* EXERCISE INSTRUCTIONS *
Go through the data below and copy each line where the word "options" occurs.

* THE INPUT *

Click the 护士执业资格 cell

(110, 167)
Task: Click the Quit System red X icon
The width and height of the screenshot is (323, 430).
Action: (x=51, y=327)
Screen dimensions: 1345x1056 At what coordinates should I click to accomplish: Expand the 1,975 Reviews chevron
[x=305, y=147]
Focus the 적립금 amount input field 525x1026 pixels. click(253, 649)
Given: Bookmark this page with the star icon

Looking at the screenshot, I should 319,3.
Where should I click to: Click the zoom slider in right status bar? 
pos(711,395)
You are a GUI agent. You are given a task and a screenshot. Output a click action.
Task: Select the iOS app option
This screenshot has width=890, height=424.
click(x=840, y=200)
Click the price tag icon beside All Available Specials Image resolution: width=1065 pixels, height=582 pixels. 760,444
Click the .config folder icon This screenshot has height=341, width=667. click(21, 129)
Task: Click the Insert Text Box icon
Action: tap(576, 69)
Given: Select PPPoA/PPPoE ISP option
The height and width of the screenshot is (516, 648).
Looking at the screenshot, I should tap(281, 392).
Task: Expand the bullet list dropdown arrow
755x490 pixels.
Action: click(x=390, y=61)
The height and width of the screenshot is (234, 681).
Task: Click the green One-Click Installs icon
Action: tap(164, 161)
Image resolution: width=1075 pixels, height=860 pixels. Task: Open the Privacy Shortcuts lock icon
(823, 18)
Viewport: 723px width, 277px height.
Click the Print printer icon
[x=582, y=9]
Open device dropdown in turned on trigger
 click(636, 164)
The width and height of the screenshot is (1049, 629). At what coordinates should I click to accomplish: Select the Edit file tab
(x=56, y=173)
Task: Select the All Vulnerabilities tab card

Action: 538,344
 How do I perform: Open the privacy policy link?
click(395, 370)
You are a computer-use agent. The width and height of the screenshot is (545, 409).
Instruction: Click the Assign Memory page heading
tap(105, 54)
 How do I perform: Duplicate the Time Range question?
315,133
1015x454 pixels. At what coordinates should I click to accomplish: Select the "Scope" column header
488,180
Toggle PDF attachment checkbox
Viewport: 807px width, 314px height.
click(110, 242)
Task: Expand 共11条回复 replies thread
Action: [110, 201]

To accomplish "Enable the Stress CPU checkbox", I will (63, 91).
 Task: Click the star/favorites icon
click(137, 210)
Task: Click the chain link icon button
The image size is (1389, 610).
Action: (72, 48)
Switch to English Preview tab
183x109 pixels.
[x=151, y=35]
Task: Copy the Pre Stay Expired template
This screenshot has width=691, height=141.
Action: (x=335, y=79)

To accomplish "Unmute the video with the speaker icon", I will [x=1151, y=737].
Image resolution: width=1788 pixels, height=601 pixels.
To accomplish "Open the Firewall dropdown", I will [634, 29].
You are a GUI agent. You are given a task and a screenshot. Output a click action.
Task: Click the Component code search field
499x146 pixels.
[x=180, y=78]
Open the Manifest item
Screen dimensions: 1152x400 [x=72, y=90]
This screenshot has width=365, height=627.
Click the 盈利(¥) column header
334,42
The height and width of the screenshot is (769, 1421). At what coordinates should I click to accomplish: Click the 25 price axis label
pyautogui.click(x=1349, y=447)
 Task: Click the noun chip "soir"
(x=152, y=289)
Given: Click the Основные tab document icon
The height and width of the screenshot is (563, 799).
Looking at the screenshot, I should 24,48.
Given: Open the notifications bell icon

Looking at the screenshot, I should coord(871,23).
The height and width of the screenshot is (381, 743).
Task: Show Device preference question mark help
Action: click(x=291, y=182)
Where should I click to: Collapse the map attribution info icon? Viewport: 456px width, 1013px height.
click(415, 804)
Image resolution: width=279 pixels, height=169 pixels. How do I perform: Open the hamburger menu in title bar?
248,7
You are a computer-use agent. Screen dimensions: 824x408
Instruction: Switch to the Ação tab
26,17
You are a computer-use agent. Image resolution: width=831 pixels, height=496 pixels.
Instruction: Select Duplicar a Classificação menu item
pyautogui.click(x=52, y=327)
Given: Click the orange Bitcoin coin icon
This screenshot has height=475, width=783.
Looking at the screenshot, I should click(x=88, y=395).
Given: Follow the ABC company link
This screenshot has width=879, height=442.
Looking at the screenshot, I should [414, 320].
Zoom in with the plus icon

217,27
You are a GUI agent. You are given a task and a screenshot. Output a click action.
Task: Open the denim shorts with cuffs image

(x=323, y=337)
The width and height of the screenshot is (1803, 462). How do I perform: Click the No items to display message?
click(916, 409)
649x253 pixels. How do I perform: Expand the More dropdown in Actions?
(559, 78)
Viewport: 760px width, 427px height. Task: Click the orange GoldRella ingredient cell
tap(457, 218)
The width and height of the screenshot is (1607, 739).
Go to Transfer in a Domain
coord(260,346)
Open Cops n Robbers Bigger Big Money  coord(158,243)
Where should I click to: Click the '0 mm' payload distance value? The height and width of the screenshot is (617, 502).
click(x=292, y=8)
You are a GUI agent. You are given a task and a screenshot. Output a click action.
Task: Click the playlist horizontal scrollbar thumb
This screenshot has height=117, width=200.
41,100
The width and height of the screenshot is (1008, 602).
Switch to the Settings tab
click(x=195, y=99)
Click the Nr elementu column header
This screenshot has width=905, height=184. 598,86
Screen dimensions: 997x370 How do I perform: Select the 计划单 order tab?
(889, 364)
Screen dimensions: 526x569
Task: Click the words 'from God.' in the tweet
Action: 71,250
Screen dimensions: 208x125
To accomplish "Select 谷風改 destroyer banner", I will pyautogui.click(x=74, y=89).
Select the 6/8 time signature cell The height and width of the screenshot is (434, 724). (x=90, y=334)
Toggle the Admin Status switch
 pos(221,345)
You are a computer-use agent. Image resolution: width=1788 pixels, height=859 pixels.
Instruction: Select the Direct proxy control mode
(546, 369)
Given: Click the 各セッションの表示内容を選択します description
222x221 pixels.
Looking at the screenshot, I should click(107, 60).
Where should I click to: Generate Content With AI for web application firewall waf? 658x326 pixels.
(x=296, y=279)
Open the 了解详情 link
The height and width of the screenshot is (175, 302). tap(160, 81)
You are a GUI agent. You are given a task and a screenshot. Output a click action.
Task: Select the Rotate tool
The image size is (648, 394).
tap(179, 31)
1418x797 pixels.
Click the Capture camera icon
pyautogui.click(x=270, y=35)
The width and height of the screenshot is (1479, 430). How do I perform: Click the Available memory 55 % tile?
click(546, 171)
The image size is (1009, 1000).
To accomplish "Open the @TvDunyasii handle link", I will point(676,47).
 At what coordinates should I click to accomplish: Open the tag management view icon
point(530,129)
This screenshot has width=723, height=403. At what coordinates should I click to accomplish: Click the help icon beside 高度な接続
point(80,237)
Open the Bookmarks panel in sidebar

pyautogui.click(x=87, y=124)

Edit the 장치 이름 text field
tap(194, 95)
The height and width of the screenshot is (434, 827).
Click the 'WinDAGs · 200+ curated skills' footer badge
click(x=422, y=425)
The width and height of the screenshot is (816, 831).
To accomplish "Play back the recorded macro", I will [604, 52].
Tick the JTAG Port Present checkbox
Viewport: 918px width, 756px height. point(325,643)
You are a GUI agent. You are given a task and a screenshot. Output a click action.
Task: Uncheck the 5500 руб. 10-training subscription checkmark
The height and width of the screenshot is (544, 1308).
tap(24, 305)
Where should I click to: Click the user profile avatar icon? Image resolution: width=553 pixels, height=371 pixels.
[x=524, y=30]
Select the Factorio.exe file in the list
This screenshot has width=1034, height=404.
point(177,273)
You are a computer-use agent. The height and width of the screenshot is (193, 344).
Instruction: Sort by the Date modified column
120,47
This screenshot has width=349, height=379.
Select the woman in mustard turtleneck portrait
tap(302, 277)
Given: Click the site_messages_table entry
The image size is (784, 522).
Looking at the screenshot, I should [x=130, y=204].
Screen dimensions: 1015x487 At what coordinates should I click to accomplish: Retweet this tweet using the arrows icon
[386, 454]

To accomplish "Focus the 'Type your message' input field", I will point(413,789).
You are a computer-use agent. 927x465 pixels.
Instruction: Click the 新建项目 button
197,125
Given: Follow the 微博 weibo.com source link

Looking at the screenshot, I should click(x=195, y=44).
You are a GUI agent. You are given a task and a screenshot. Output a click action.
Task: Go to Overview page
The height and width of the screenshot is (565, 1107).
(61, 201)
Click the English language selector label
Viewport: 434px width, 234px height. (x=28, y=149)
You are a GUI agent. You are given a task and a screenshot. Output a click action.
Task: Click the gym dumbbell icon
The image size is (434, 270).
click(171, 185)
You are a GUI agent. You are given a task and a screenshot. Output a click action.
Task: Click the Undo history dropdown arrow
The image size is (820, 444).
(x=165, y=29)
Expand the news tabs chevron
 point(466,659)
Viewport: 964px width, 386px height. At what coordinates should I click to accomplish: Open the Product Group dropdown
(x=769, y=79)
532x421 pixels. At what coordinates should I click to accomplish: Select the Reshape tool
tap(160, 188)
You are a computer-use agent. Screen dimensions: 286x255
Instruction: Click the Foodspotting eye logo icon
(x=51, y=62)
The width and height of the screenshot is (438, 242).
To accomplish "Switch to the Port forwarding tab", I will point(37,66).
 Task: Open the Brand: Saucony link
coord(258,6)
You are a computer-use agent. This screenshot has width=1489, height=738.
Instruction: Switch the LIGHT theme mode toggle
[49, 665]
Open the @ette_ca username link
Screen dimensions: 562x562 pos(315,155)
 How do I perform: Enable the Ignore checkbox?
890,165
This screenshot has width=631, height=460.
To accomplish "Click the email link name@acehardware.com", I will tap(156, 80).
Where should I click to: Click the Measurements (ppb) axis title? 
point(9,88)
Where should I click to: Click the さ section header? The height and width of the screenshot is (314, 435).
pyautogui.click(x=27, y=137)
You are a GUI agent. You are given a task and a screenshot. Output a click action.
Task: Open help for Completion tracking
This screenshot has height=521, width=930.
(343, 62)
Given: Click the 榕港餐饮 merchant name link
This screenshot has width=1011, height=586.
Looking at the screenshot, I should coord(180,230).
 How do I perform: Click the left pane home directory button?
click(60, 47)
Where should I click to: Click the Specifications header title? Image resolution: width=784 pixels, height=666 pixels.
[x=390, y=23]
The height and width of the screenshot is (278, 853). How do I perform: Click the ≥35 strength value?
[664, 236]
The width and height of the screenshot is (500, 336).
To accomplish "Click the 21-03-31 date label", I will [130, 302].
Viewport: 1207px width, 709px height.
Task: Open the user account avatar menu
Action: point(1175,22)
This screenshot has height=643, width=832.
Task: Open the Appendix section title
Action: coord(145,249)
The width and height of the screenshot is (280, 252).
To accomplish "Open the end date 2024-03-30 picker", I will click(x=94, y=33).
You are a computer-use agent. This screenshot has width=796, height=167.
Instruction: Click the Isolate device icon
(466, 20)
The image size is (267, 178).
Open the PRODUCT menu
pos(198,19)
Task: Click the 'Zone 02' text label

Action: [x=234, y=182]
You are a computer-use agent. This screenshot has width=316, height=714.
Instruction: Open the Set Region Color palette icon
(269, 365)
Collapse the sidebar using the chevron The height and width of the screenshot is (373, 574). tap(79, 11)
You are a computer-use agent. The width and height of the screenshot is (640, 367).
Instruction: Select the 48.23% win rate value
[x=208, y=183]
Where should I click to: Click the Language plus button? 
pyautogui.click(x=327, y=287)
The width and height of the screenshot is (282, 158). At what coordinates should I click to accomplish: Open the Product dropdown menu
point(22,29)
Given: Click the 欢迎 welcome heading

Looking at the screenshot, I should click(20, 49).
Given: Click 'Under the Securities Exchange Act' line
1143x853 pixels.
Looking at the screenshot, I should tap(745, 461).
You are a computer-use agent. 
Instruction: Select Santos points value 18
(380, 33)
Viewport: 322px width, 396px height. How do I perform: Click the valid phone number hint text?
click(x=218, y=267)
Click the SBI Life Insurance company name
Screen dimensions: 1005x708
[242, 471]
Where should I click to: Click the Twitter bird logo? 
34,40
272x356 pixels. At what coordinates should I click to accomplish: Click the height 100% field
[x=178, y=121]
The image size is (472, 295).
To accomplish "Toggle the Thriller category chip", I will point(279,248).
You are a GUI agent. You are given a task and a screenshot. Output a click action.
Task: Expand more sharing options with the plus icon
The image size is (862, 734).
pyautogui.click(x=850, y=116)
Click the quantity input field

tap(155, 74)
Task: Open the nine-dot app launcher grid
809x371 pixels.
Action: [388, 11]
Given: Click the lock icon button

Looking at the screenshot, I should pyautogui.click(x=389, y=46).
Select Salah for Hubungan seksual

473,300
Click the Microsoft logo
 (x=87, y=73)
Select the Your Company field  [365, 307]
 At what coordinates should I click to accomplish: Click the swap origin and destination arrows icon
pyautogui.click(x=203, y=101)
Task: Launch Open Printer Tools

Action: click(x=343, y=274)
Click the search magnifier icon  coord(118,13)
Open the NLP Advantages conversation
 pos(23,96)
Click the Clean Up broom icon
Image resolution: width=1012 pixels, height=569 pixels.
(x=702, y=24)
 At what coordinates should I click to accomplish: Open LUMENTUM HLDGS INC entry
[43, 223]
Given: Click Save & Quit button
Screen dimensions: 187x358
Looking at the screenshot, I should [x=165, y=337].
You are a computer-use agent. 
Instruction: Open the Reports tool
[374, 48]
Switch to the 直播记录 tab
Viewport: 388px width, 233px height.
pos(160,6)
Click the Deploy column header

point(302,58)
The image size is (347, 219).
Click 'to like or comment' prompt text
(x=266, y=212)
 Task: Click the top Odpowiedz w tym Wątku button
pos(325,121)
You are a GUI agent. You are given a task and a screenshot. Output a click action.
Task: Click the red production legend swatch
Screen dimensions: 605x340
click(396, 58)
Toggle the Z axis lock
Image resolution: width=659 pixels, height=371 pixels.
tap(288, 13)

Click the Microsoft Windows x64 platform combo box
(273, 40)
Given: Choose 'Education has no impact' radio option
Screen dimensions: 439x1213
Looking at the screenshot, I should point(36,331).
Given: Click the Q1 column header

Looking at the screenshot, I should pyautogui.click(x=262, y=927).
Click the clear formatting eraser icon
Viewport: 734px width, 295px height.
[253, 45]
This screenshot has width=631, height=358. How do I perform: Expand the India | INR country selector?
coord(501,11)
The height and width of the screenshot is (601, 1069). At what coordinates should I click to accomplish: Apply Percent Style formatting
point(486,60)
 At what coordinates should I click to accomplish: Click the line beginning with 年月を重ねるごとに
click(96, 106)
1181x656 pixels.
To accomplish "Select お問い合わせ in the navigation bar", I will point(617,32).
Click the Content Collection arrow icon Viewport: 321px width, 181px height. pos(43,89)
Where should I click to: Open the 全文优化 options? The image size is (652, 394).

* WORKED SOLUTION *
Task: Expand more sharing options with the plus icon
Where should I click to: Open the 全文优化 options? The image size is (652, 394).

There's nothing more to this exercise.